**Document passage**
──────

The second figure of 1.59 (R = 11) during the initial phase of the epidemic is conspicuously high and this bears explanation. Firstly, there is a large degree of uncertainty here: a fit of comparable quality equivalent to R = 8 is also possible. Nevertheless, the early UK government data implies a much larger value than we believe to be correct. This can be clearly seen from the figure presented on a logarithmic scale. This value can be revised downwards easily by moving the notional start of the epidemic earlier and a value close to the scientific consensus value is obtained towards the end of December or the beginning of January, the specific date not being very influential for obtaining this value. The resulting curve, however, no longer matches the initial data.

The final figure of 0.1529 (R = 1) during lock-down appears to be robust against all efforts to vary the starting date and intervention timing, varying from slightly below to slightly above. Whilst the initial UK government data is suspect, the later data appears more reliable.

On this basis, then, we can infer that if it is correct that lock-down reduces contact by 70% [citation] then the initial value for the infectiousness should be 0.51, implying R0 of 3.5, at the high end of the range of scientific consensus. By adjusting the notional start of the epidemic to be in late December or early January, we obtain such an initial value without perturbing the fit or value of infectiousness during the lock-down period.

──────

**What you will do**
• A. Answer these questions about the epidemic modeling passage:
(i) What other R value would give a fit of comparable quality to R = 11 in the initial phase?
(ii) What figure is given for the lock-down period?
(iii) What R0 is implied if lock-down reduces contact by 70%?
• B. In one to three sentences, explain why the epidemic modeling passage places the notional start of the epidemic in late December or early January.
• C. Please output the part of the epidemic modeling passage starting at "On this basis, then, we" and ending at "the lock-down period.".
The data that comes after this passage is separate material.

**Supplied information**
──────

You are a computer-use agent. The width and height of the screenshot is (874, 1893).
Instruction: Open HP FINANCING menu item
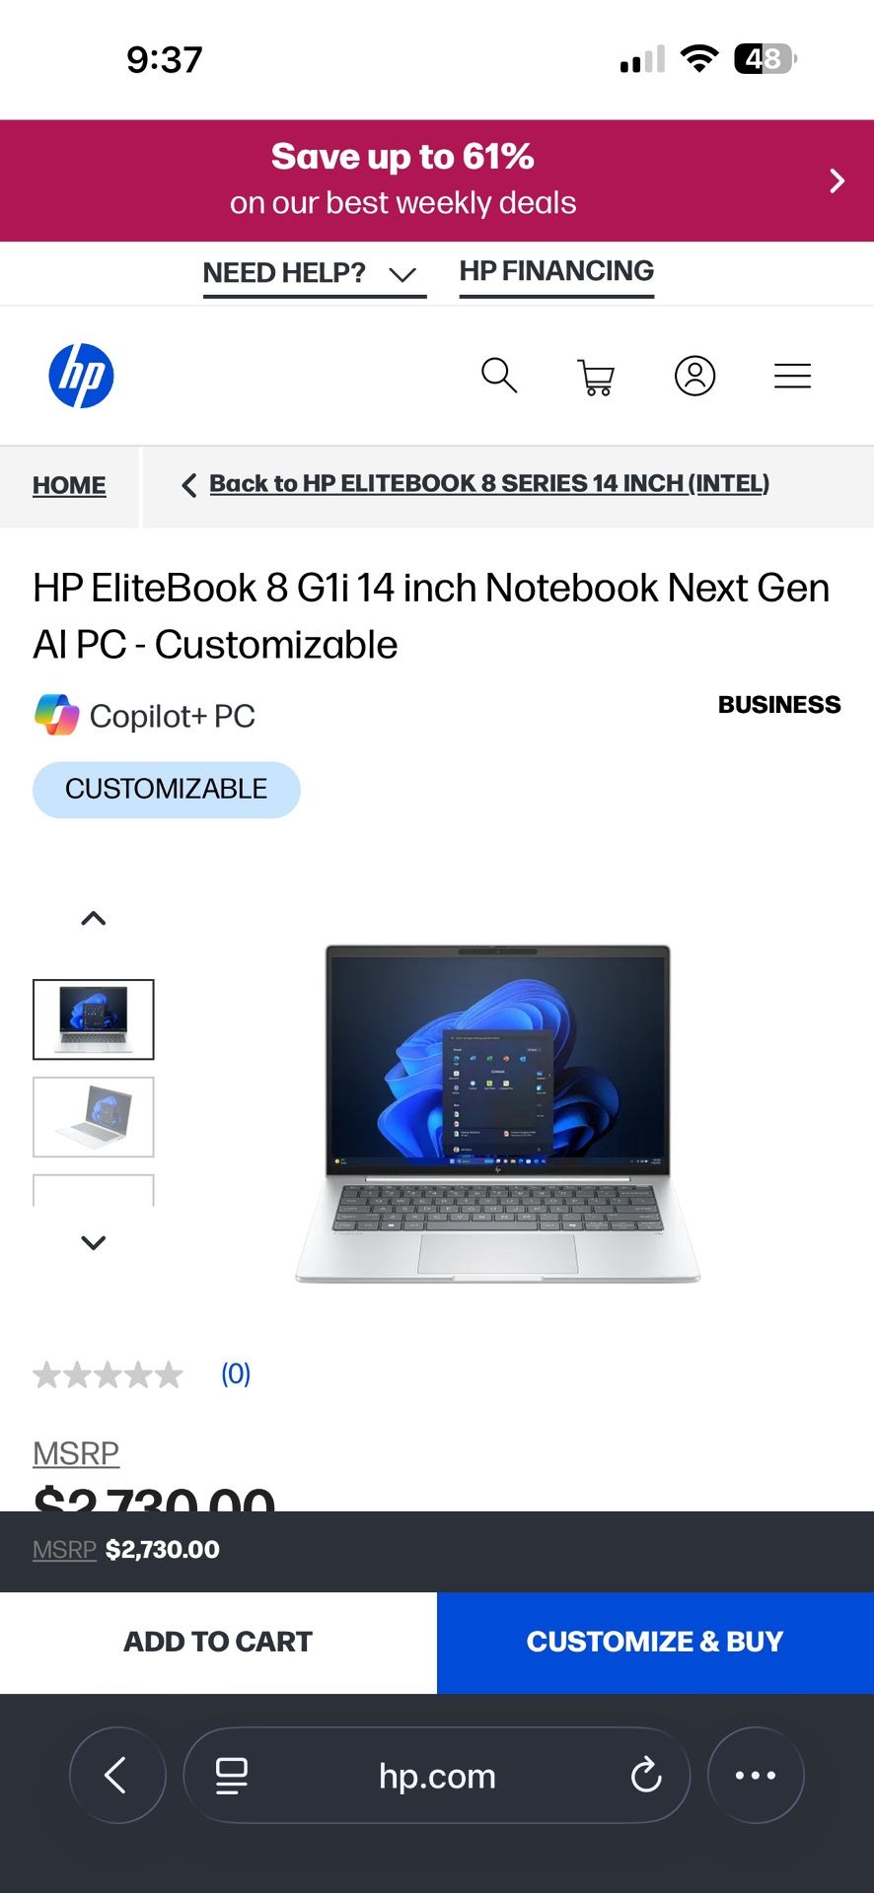pyautogui.click(x=556, y=272)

──────

**Task-by-task outputs**
• A.
(i) R = 8
(ii) 0.1529 (R = 1)
(iii) 3.5

• B. The early UK government data implies an initial value that is much too high, and moving the notional start earlier brings that value down close to the scientific consensus. A start in late December or early January gives the initial infectiousness value of 0.51 without perturbing the fit or the infectiousness value during the lock-down period.

• C.
On this basis, then, we can infer that if it is correct that lock-down reduces contact by 70% [citation] then the initial value for the infectiousness should be 0.51, implying R0 of 3.5, at the high end of the range of scientific consensus. By adjusting the notional start of the epidemic to be in late December or early January, we obtain such an initial value without perturbing the fit or value of infectiousness during the lock-down period.